### ABOUT THIS TASK
Quote the entries below from the line with "1020x573 pixels." through the line with "Click the results", both ends included, and only those lines.

[Stored records]

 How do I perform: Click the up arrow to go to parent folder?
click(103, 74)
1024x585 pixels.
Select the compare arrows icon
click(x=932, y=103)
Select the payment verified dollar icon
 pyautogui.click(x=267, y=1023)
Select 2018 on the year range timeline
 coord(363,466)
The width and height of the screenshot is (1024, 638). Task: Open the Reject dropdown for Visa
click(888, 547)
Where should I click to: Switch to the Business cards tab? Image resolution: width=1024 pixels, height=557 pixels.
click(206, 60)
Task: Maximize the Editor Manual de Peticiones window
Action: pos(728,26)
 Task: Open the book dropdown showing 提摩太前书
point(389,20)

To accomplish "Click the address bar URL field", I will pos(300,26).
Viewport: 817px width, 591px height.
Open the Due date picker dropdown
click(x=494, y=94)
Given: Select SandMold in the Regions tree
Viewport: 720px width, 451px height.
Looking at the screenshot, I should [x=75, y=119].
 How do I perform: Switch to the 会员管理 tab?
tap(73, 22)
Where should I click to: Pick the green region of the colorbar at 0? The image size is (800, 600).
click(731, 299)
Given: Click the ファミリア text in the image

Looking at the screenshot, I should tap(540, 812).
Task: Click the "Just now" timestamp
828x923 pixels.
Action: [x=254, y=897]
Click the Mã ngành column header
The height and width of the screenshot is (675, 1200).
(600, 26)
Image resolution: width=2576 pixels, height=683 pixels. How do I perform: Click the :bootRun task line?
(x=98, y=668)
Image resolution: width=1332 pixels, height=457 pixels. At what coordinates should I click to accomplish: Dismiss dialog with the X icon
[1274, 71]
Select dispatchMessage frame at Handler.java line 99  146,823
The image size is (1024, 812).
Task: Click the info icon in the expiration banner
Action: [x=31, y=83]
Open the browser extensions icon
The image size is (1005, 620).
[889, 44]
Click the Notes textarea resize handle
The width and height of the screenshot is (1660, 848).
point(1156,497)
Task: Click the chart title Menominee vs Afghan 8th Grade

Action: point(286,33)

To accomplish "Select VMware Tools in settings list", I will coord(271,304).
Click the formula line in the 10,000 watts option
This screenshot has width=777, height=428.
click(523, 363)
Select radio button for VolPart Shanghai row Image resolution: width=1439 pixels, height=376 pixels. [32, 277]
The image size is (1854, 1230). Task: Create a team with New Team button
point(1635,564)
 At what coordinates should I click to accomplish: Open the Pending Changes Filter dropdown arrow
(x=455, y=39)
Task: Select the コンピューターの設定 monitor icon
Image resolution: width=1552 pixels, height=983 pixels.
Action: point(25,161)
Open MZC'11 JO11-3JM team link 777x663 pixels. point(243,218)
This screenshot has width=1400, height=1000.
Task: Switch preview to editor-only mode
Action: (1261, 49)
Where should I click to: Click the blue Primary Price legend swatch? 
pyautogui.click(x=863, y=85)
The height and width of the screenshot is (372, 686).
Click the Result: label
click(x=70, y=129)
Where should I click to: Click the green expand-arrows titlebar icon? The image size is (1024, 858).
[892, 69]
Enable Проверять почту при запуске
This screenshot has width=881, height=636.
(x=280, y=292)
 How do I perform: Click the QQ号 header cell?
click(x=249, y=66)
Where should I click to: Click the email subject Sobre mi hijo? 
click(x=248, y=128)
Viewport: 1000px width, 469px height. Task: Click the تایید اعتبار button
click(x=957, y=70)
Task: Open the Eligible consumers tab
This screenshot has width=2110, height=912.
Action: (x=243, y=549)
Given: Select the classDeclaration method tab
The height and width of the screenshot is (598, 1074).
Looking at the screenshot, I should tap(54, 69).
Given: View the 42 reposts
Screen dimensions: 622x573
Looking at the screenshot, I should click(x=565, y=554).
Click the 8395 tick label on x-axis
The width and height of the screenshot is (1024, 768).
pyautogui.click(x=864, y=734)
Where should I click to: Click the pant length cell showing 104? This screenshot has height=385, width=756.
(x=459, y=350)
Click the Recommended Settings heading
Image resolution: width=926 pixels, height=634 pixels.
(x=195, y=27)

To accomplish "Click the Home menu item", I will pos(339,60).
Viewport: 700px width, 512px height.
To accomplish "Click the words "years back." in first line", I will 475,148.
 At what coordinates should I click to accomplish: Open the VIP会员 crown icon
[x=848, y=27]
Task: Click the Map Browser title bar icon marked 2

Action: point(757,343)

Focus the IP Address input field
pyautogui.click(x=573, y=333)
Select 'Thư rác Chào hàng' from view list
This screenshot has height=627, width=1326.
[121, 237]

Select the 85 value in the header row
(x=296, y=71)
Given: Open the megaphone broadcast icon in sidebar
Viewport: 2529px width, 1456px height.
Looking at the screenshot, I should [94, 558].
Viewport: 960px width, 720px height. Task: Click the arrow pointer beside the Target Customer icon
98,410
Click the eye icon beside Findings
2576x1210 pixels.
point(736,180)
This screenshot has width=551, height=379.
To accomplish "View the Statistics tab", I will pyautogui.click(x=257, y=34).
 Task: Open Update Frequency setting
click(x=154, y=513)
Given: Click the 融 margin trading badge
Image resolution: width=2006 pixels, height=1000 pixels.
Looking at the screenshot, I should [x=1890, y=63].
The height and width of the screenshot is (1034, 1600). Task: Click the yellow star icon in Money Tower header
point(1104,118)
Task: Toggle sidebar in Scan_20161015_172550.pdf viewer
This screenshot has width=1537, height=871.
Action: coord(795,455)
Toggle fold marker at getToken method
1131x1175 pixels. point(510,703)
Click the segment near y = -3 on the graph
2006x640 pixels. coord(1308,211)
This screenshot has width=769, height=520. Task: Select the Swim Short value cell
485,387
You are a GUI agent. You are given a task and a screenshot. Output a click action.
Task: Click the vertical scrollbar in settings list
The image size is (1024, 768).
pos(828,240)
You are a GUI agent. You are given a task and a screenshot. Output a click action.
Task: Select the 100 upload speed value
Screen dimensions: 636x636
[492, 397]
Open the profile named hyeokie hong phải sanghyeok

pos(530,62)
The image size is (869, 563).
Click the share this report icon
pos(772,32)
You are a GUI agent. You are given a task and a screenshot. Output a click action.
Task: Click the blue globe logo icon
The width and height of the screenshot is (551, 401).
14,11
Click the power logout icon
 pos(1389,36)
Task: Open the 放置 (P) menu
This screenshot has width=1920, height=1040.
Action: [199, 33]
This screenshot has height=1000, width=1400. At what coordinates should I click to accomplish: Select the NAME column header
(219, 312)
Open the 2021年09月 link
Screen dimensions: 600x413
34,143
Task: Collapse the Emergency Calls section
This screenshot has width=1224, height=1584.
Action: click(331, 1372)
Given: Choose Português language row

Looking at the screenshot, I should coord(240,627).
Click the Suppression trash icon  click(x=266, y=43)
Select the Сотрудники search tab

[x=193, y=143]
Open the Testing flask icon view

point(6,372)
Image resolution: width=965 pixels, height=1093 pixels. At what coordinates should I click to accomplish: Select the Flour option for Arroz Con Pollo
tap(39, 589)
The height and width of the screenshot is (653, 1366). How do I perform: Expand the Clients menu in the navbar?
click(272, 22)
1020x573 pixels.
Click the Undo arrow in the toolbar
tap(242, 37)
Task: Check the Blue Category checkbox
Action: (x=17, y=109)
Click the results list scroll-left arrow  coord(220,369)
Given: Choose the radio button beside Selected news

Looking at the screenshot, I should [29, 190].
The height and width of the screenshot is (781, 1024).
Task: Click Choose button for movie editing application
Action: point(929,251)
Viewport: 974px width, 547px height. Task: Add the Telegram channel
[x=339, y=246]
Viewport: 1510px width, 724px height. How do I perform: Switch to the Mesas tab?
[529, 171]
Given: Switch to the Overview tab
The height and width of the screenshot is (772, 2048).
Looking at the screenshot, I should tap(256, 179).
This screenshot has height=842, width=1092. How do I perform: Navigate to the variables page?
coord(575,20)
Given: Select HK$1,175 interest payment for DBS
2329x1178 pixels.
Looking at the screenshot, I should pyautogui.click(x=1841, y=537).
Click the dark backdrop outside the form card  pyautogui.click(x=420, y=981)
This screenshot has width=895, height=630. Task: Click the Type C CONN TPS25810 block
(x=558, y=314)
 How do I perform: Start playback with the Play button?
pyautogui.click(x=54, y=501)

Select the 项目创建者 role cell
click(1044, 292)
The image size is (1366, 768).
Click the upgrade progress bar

### RESULT FOR THIS TASK
1020x573 pixels.
Click the Undo arrow in the toolbar
tap(242, 37)
Task: Check the Blue Category checkbox
Action: (x=17, y=109)
Click the results list scroll-left arrow  coord(220,369)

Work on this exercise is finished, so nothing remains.